Document >>
THE INTERSECTION OF ART AND MUSIC is increasingly ever present. Several new examples emerged over the past week. A cartoon-like action figure of Pharrell Williams entitled “Happy” was presented at the Perrotin Gallery booth at Art Basel Hong Kong (March 15-17). According to ARTnews, the small-scale sculpture by Japanese artist Mr. was issued in an edition of 30, priced at $20,000.
Then the season finale of new television series “Empire” aired on March 18. The runaway hit about a family-run hip hop label has featured art by Kehinde Wiley hanging in the home of music mogul Lucious Lyons, the drama’s main character who, ironically, is homophobic.
Jazz pianist Jason Moran and artist Theaster Gates were in conversation at the Hirshhorn Museum in Washington, D.C. on March 19. The pair collaborated last year on “Looks of a Lot,” a live performance commissioned by the Chicago Symphony Orchestra. The event featured a screening of a documentary that captured the development of the project through its final performance, followed by a discussion between Gates and Moran.
Finally, a prestigious art school announced it is bestowing an honorary doctorate degree on Kanye West. Afrika Bambaataa spun records at the Guggenheim. And Drake has been tapped to select the music for an exhibition at Sotheby’s.
Kanye West to Receive Honorary Doctorate
This year’s commencement at the School of Art Institute Chicago (SAIC) will feature Kanye West. The school announced that West is among five who will receive honorary doctorates at its May 11 graduation ceremony. “[Kanye West] should have gone here. He would have been a perfect SAIC student — he likes to shake people out of complacency,” Lisa Wainwright, dean of faculty and vice president of academic administration at SAIC, told the Chicago Tribune.
The other recipients are Douglas Druick, president and Eloise W. Martin Director of the Art Institute of Chicago museum; Chicago gallerist Rhona Hoffman; Janet Neiman, an artist and SAIC alum; and commencement speaker Albert Oehlen, an acclaimed contemporary German artist. Last year, Chicago-based Theaster Gates received the SAIC honor and addressed students.
“[Kanye West] should have gone here. He would have been a perfect SAIC student — he likes to shake people out of complacency.”

Supplied data >>

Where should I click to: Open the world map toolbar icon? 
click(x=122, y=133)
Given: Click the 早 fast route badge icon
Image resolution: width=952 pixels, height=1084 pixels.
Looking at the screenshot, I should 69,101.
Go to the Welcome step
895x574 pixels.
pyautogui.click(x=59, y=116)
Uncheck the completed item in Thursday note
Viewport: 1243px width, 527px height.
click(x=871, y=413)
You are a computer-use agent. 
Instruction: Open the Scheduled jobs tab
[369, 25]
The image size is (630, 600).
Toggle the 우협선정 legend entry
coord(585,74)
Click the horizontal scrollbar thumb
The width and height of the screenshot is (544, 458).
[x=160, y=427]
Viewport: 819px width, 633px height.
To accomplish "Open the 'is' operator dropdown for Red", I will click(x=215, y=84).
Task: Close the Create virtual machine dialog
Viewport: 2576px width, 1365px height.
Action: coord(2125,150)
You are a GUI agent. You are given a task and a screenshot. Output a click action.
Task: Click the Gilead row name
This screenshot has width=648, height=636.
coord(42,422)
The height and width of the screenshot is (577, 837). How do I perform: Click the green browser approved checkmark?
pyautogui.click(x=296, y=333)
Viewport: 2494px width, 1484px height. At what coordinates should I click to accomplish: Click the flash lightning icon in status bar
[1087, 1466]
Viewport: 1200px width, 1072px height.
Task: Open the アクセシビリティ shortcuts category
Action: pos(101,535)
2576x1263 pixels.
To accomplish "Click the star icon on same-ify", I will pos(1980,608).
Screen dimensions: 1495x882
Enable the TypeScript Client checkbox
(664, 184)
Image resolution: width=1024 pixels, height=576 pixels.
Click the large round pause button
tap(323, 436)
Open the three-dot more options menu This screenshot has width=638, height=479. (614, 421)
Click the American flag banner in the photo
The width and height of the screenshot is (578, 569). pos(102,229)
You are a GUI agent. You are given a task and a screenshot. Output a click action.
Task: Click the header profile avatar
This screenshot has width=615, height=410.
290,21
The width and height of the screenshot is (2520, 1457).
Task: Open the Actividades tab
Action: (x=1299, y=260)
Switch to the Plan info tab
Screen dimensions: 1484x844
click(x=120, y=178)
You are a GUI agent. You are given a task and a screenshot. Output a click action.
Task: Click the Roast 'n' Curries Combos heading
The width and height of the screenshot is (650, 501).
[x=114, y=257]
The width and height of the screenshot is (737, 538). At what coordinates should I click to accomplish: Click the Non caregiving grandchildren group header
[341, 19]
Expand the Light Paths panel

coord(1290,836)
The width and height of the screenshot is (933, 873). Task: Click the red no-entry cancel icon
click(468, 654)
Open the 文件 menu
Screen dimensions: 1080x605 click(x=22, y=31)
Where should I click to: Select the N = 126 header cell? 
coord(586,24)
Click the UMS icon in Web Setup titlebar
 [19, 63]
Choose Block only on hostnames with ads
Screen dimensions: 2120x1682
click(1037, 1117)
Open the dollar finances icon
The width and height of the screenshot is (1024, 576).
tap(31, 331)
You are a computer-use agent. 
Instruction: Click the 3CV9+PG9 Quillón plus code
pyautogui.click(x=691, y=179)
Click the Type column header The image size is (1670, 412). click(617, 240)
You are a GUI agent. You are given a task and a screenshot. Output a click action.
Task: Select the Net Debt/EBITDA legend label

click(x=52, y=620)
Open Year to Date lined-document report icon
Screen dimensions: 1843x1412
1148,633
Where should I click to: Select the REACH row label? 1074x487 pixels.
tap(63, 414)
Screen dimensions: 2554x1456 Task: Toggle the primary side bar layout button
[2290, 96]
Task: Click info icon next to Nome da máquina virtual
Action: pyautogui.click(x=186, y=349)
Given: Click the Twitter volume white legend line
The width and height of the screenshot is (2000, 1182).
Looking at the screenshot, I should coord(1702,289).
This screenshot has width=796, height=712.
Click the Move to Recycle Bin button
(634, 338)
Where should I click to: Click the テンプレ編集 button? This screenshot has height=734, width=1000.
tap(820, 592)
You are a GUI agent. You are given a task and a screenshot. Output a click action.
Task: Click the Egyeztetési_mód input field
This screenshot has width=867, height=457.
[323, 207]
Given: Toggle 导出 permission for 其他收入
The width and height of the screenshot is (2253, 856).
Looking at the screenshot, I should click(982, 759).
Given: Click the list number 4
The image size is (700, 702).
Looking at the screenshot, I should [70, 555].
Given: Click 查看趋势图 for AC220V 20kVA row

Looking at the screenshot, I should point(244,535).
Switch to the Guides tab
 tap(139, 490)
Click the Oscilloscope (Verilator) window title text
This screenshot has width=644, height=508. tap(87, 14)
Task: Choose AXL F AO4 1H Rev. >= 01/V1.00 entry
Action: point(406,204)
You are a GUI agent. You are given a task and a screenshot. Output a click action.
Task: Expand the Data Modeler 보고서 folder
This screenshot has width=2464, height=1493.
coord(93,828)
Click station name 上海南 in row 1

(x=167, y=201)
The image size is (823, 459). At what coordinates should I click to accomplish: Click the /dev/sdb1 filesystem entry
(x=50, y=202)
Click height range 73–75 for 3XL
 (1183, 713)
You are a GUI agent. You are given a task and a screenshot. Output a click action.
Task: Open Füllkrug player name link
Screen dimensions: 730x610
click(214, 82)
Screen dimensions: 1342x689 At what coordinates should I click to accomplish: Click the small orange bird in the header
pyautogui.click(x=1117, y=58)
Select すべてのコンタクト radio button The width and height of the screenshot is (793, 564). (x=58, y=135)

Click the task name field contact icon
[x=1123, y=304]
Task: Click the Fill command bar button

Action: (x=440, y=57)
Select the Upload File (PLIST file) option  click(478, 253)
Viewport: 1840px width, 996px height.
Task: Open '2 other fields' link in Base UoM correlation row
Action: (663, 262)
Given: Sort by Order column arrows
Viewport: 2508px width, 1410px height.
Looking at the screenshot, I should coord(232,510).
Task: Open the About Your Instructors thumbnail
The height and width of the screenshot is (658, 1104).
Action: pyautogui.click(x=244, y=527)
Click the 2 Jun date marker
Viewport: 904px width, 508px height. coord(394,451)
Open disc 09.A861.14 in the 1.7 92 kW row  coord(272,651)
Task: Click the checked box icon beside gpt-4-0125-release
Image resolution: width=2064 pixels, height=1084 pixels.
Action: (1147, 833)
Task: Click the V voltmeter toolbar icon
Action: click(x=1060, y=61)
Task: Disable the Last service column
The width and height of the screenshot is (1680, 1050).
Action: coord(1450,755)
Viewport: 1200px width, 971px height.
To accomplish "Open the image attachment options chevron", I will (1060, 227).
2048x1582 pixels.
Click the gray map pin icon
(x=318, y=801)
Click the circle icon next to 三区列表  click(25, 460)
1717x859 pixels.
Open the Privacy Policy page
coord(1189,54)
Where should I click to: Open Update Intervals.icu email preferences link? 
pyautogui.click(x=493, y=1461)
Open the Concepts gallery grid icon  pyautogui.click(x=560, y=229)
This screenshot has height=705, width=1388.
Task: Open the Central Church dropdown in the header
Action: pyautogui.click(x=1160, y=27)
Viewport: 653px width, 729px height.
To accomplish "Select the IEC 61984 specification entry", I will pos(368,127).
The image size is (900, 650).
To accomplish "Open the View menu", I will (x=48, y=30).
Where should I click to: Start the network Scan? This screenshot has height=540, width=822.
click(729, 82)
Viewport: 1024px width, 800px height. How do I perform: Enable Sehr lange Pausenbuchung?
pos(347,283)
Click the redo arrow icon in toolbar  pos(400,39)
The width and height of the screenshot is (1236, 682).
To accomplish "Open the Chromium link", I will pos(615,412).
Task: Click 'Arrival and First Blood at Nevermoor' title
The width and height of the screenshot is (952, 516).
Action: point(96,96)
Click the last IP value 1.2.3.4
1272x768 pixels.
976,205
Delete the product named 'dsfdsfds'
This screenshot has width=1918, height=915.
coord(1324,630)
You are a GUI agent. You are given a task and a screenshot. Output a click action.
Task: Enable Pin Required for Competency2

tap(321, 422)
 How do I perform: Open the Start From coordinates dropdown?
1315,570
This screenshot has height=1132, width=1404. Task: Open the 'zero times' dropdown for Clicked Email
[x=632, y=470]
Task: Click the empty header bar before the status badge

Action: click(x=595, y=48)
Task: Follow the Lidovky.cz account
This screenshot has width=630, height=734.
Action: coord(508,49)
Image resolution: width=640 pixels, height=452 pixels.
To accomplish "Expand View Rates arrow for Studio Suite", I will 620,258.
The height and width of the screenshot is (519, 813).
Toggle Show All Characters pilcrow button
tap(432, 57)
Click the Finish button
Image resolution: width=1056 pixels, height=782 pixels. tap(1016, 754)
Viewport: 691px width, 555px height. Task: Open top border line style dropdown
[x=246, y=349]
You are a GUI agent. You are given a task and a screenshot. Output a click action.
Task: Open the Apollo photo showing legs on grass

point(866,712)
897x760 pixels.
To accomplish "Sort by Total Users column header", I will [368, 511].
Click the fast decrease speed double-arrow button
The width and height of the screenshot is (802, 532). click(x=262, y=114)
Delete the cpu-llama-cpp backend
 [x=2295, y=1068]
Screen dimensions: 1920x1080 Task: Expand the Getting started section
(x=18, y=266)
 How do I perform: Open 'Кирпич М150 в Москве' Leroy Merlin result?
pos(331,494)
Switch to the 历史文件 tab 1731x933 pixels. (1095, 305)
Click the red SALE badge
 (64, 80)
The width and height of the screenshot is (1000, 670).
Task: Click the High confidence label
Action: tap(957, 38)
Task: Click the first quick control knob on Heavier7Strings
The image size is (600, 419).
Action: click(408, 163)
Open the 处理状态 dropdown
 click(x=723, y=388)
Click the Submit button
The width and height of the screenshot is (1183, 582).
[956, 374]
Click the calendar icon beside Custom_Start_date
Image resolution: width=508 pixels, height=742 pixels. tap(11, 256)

Problem requirements >>
Please write out, word for word, the passage of the article on art and music starting with "THE INTERSECTION OF" and going on through "priced at $20,000.".

Complete output >>
THE INTERSECTION OF ART AND MUSIC is increasingly ever present. Several new examples emerged over the past week. A cartoon-like action figure of Pharrell Williams entitled “Happy” was presented at the Perrotin Gallery booth at Art Basel Hong Kong (March 15-17). According to ARTnews, the small-scale sculpture by Japanese artist Mr. was issued in an edition of 30, priced at $20,000.